Venture capital funds have performed exceptionally well over the last 12 months ending June 2014 with average returns of 25.9%, according to a recent Preqin research report. During times of extreme bullishness like the dot-com bubble, VC returns were very high in the technological and software sectors, returning 38.1%. It makes sense that in times of market optimism when valuations become high, increased acquisition and IPO activity spur enhanced VC returns. After the dot-com crash, venture capital returns naturally deteriorated.


Current State of VC Returns

Presently, venture capital seems to be going strong, piggybacking off of a six year bull-market. In the third quarter of 2014, venture capital outperformed major stock indexes like NASDAQ, S&P500, and DJIA. The concern for investors is that when VC returns start heating up, fears of an overly frothy market creep in.
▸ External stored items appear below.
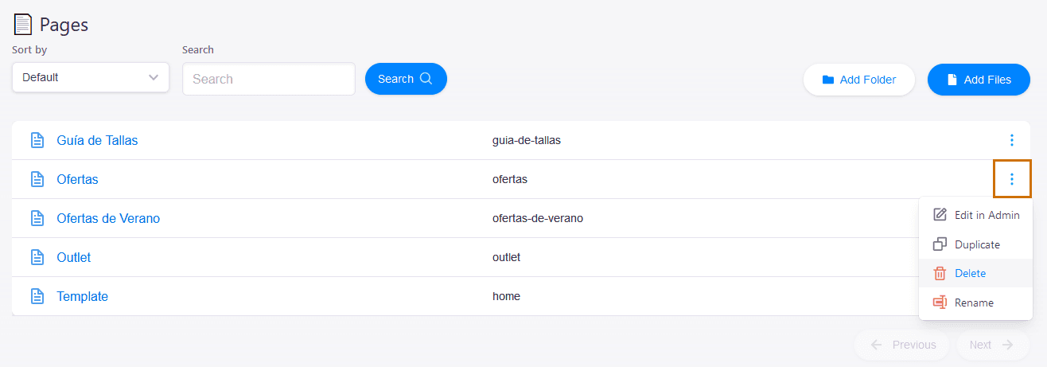Click the Pages header document icon

point(23,25)
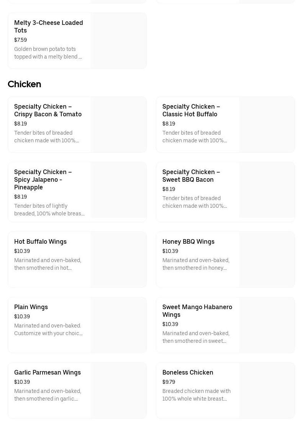
Task: Open the Hot Buffalo Wings title
Action: [x=40, y=241]
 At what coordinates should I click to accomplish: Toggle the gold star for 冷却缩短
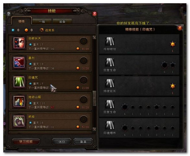(x=173, y=44)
Strong VC returns can be attributable to the present strong exit environment, where blue-chip firms pay high acquisition valuations. Acquisitions by Google and Facebook for example have reaped huge VC returns. Kleiner Perkins Caulfield & Byers was in Nest Labs that got acquired by Google for $3.2Bn. Sequoia Capital was in WhatsApp, which was bought by Facebook for $20bn. It’s apparent that these firms exited at exceptional multiples. However, as VC money attempts to replicate these winning deals, sectors will start to heat up, valuations will rise to unrealistic levels creating a market poised for a painful correction.

In the past, buyout deals were seen as more lucrative with greater returns. Recently though, venture capital has performed better than buyout strategies. For example in 2013, venture capital funds returned 19.7% slightly more than buyout at 19.2%. Additionally, when compared to the S&P500, venture capital clearly performs better in the long term. Over the last 20 years ending September 30th, 2014 the Cambridge Associates US Venture Capital Index puts venture capital returns at a 34.1% return, with the S&P500 at 9.6%.


VC Returns by Sector

Certain sectors of venture capital perform better at different times, and within the past few years we have seen different sectors heat up. In 2006, the top funded sectors were (1) life sciences at $7.2 billion with 731 deals, (2) software at $5.0 billion with 865 deals, and (3) media and entertainment at $1.6 billion with 299 deals. In 2013, the top funded sectors were software with 1,523 deals at $10.96 billion, biotechnology with 470 deals at $4.54 billion, and media and entertainment with 452 deals at 2.93 billion. Some sectors heat up way too quickly as is apparent in certain market conditions. An example of this is during the dot-com bubble, where funding funneled to every Internet startup without regard to underlying business fundamentals. Sectors that are highly valued today include companies classified as part of the new shared economy. Companies like Uber and AirBnb exhibit shared economy traits by leveraging technology to allow people to collaborate and access products or services.

Industry data shows that in the past 7 years, funding for the software industry shot past all other sectors, more than doubling the second largest sector, and more than tripling the third largest sector. According to NVCA, overall venture capital investments in the United States in 2014 reached the highest levels recorded in more than a decade at $48.3 billion invested in 4,356 deals. That is an increase of 61% in dollars and a 4% increase in deals compared to the previous year. Additionally, some people feel there is a healthy upwards trend for venture capital investment growth without the over enthusiasm that creates investment bubbles. Only time will tell if that’s a correct assessment.


The U.S. VC Market In the Global Scene

Globally, the US leads the VC investment market by a large margin. In 2013 the US was responsible for 68.2% of total global VC activity. The second largest region, Europe consisted of 15.3% of total VC activity. In 2014, while the US still lead in VC investment, China surpassed Europe for the second spot as the country continues to ramp up aggressive business expansion into high growth technology sectors.